Speaking of COVID, I think Justice is probably one of the best red-state governors who responded appropriately to the pandemic. Justice and his administration and pandemic team kept everyone informed daily, provided needed stats, and worked quickly to get vaccines to those who really needed them: seniors and those in nursing homes and assisted living facilities. I witnessed some of the ingenuity of state agencies, especially members of the West Virginia National Guard.
However, how many state departments and agencies have encountered multiple issues and controversies during his tenure? Corrections, the now-split DHHR, Commerce (anyone remember the issues with RISE WV?)
Just about the only cabinet-level departments with no controversies were Tourism, Veterans Assistance, Senior Services, and the National Guard. And Justice’s own personal business controversies were a constant distraction. I also suspect the incoming Morrisey administration is going to find other things that perhaps the outgoing Justice administration left behind to be cleaned up.

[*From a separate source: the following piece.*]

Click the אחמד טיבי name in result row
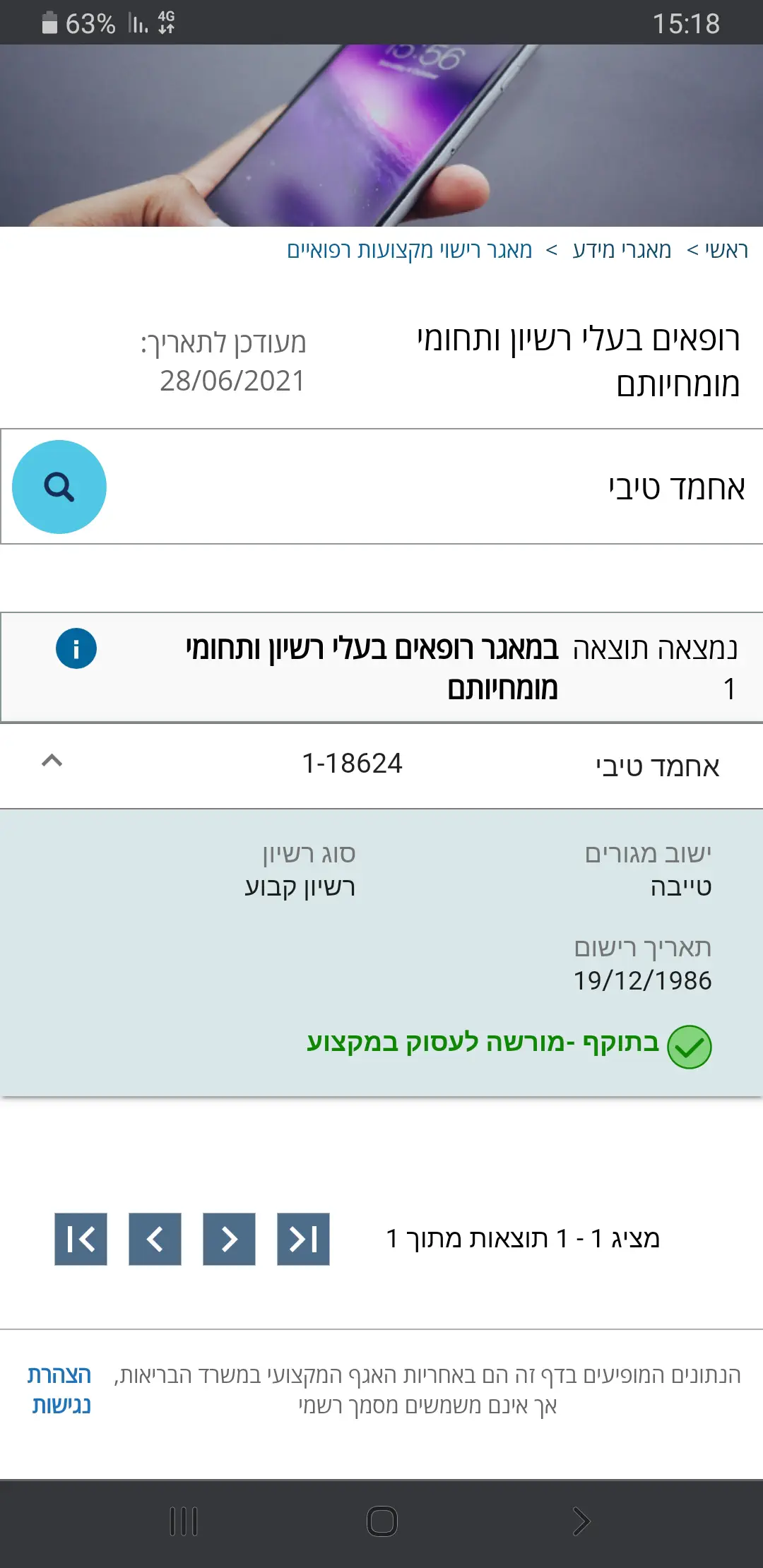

But here is what I will say personally about Jim Justice, whom I will also still have to cover as a U.S. Senator: Let there be no doubt that he truly loves the State of West Virginia and its people. Justice is a warm and funny person and a great retail politician in the vein of Joe Manchin and Bill Clinton. And I can say this as a reporter: he has never knowingly lied to me. He may not be able to answer a question, or he may avoid answering a question by giving me an answer I wasn’t looking for. But he has never flat-out lied to me.
I will say most of my challenges in covering Justice has come more from his administration, and most of that has happened more in the last two years or so. I won’t miss encountering those issues.
Now my attention turns to covering Gov. Patrick Morrisey, whom I wish much luck. I’m a reporter, but I’m a citizen and a taxpayer. I can cover fairly and critically, but also, I don’t want anyone involved in state government to fail. When they succeed, we all succeed.